The Million Tiny Goodbyes of Motherhood
- NJ

- Dec 11
- 2 min read

'Widow Bird' from The Comic Natural History of the Human Race by Henry Louis Stephens, 1851
By the time Monday morning came, I knew the spell would be broken.
Still, I went to sleep as if it weren't true, and moved closer to his warm body, my thighs finding the bottoms of his, locking together like Duplex. I pulled the second duvet around us, as if tucking him in for one last time, before the room filled with a life we couldn't avoid, and people we inevitably had to be.

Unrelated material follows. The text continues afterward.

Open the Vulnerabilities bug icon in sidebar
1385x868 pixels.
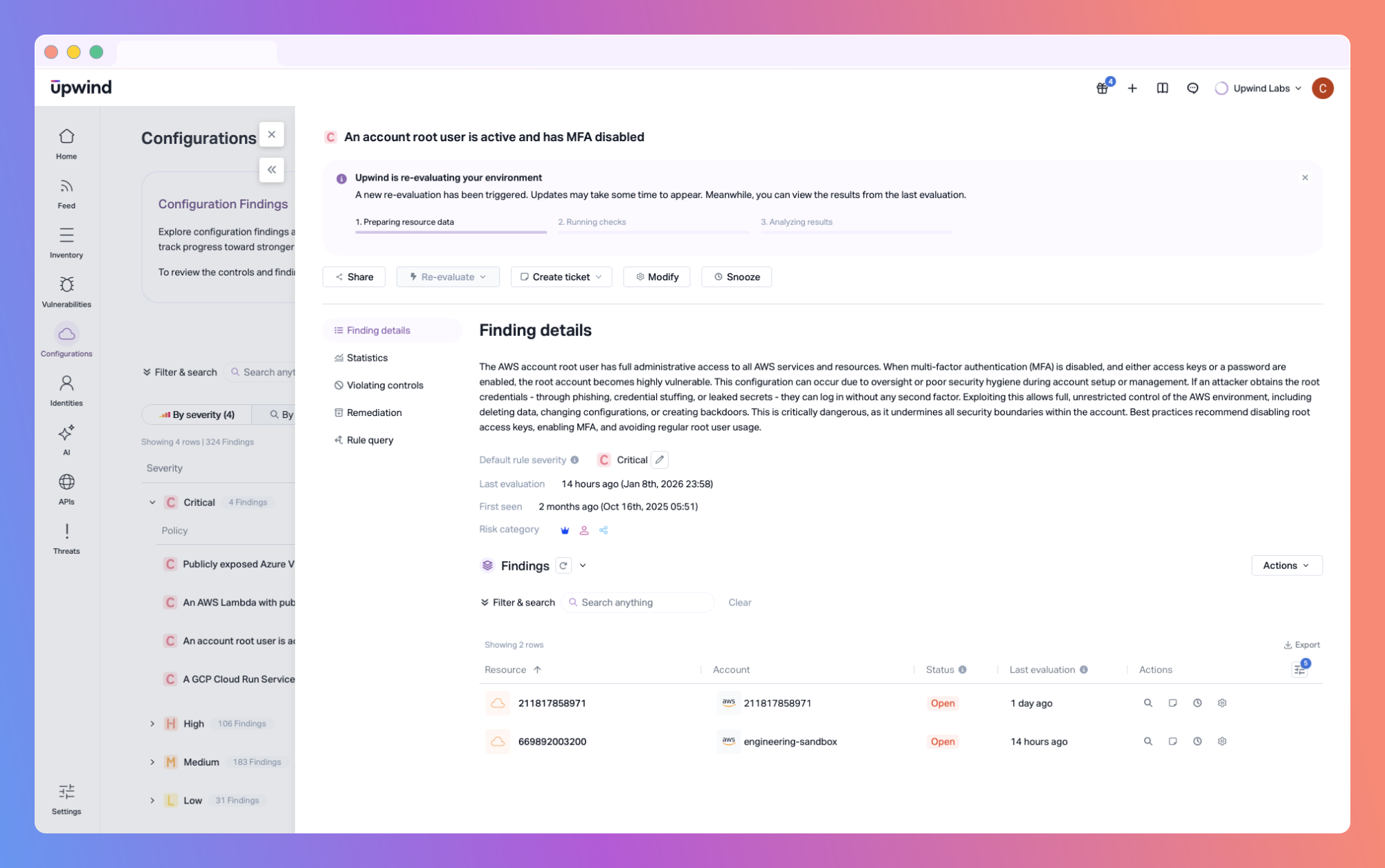(66, 285)

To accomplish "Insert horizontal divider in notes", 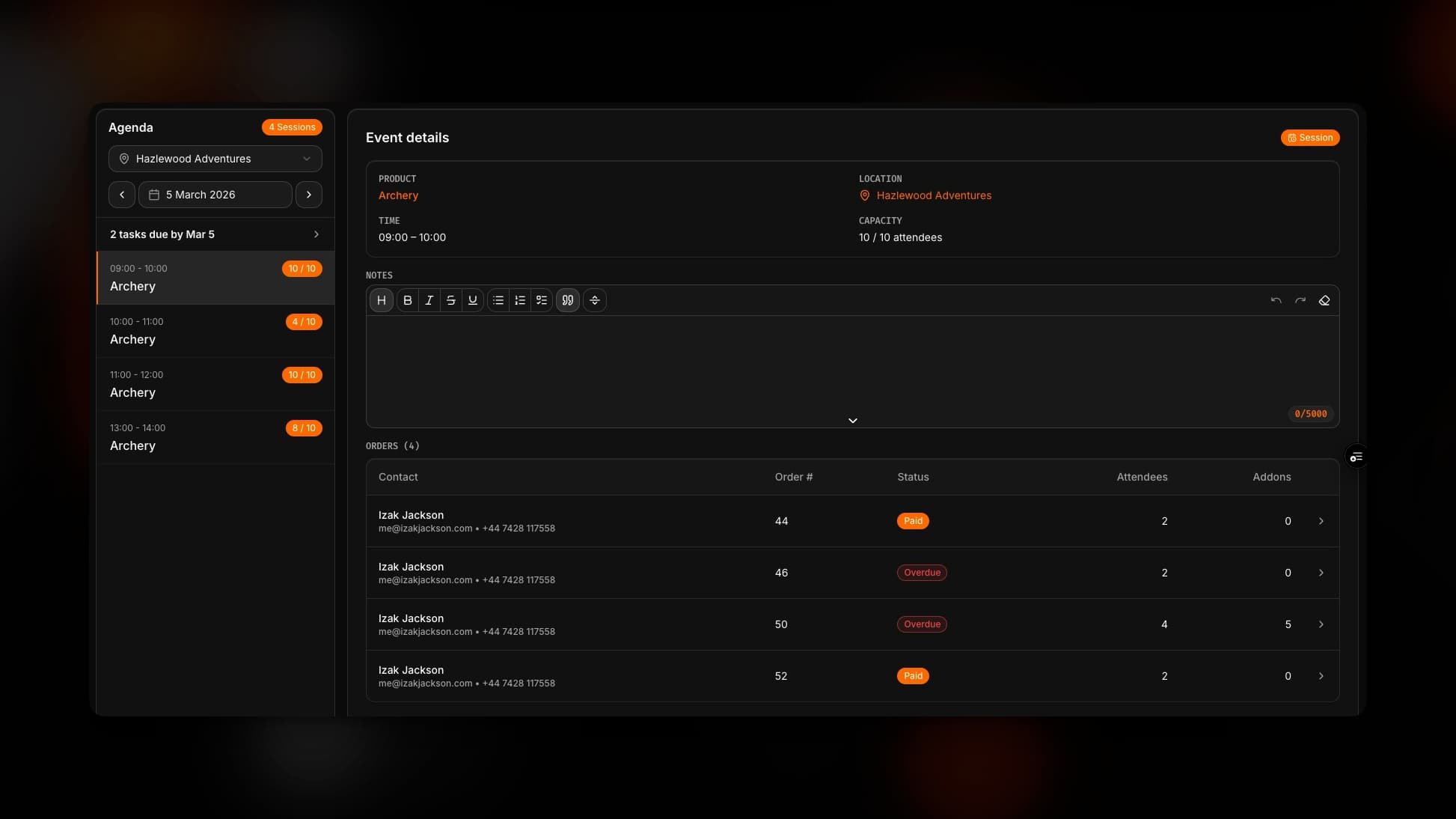I will 595,300.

When I opened the door, the air smelled stale, suspended there as if to remind me that nothing was left for me now. Even the light from the window made no effort, and the bed lay in wake — too neat, too quiet, betraying the brief life that had once warmed it only days ago. Even the row of teddies, sat snugly on the armchair, looked unhappy to be here. The room’s inevitable lifelessness stared back at me, exposing the fool I hadn’t realised I’d been.
I reached for the sound of our laughter, hoping that their echoes might permeate my heart, but the walls refused to speak. C.S Lewis very rightly said that he never realised grief feels so much like fear. But a person's nature is never one dimensional and grief's is no different.
I never realised that grief feels so much like motherhood. All the versions of them you've loved, and will never meet again. The million tiny goodbyes you say without ever realising it until it's too late.
As our bodies had weakened over the past five days, our laughter soothed the aches, and pains, and shivers that ran through us. It's uncanny how a bear with a marmalade sandwich, and a girl getting her revenge on a pigtail-swinging Headmisstress, can be everything you need.
When you have each other. Cocooned in our own universe - no pretence, no need for closed doors. Grief requires motherhood to knock, to hesitate, to step away. And yet life demands that we must remain on the periphery, guarding the perimiter like an assasin in the night. Motherhood requires you to exist in both realms but never whole in either.
You prepare them for a marathon, knowing that you won't be there to greet them at the finish line.
I close the curtains and lie down on the cold bed and close my eyes, thinking about marmalade sandwiches.